### Task to complete
Your task is to return exactly the lines that run from the one containing "Given: Expand the APB1 Prescaler dropdown" through the end of the listing below, without any pictures.

*** Records provided ***

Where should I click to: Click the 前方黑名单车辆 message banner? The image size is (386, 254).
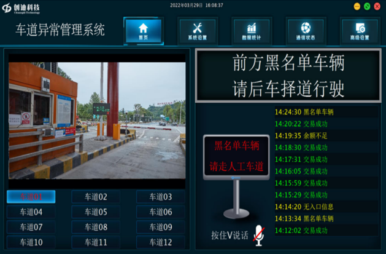(x=288, y=76)
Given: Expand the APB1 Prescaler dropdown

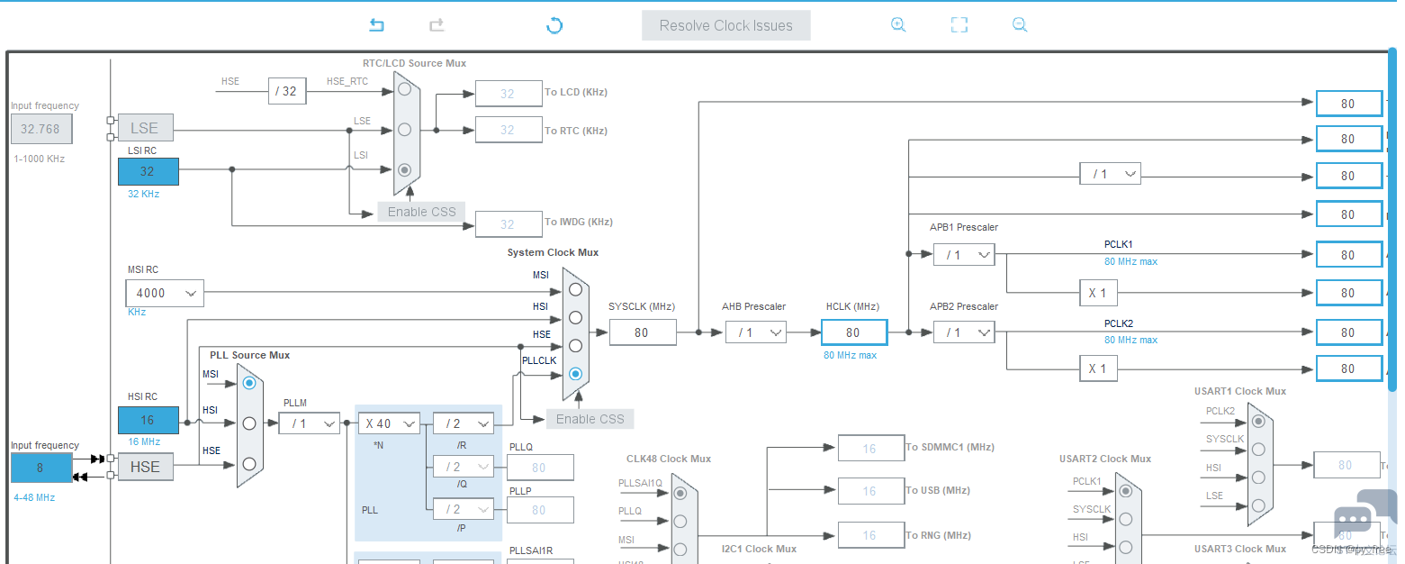Looking at the screenshot, I should 964,255.
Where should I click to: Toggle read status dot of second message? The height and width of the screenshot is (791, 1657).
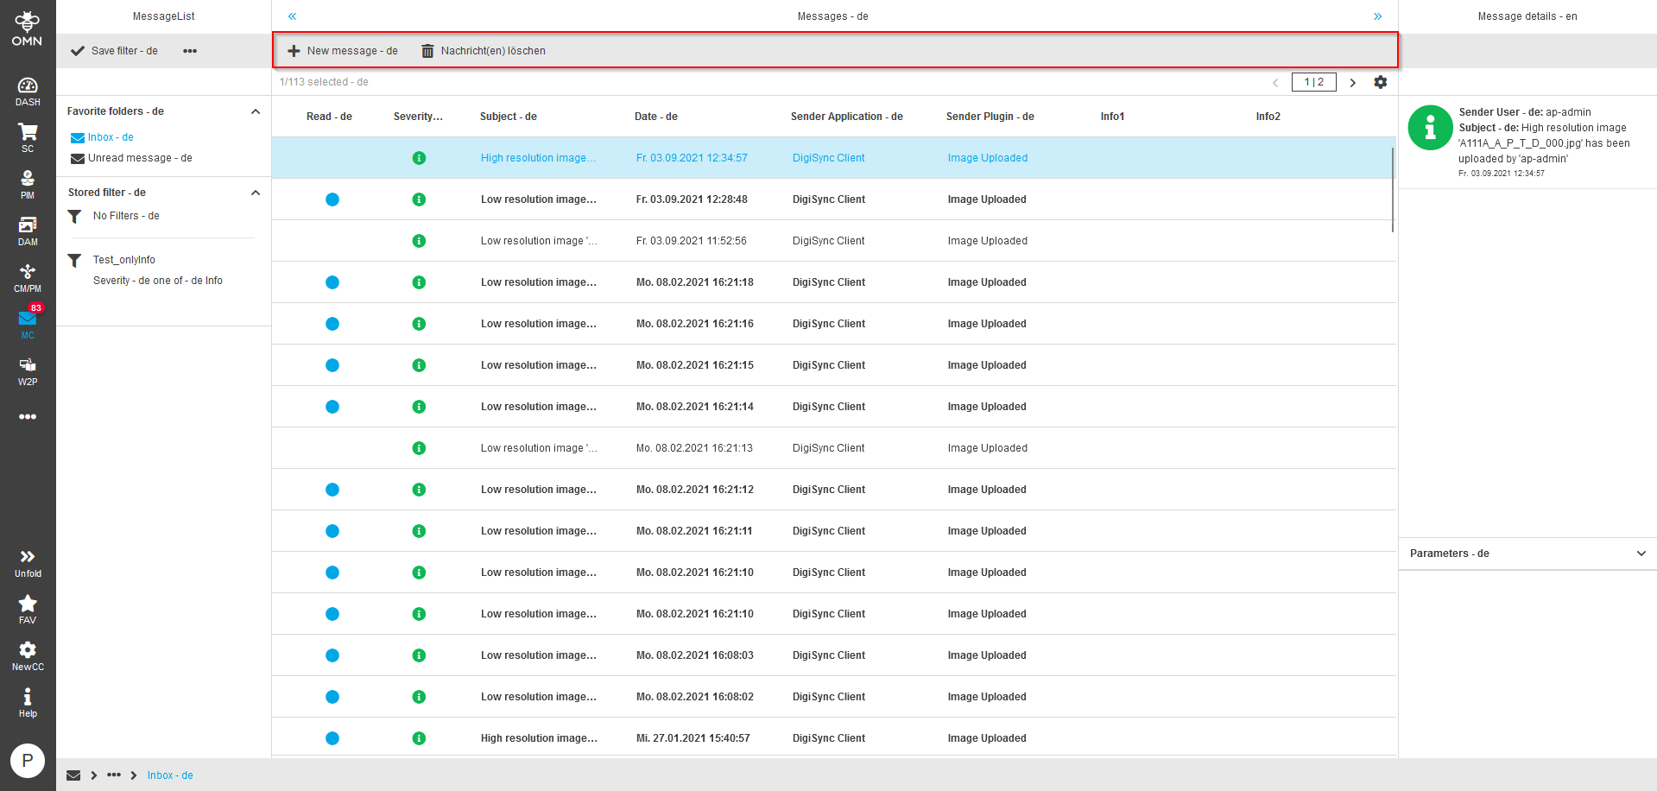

*** End of Records provided ***

### Reply
Given: Expand the APB1 Prescaler dropdown

Looking at the screenshot, I should 964,255.
Where should I click to: Toggle read status dot of second message? The height and width of the screenshot is (791, 1657).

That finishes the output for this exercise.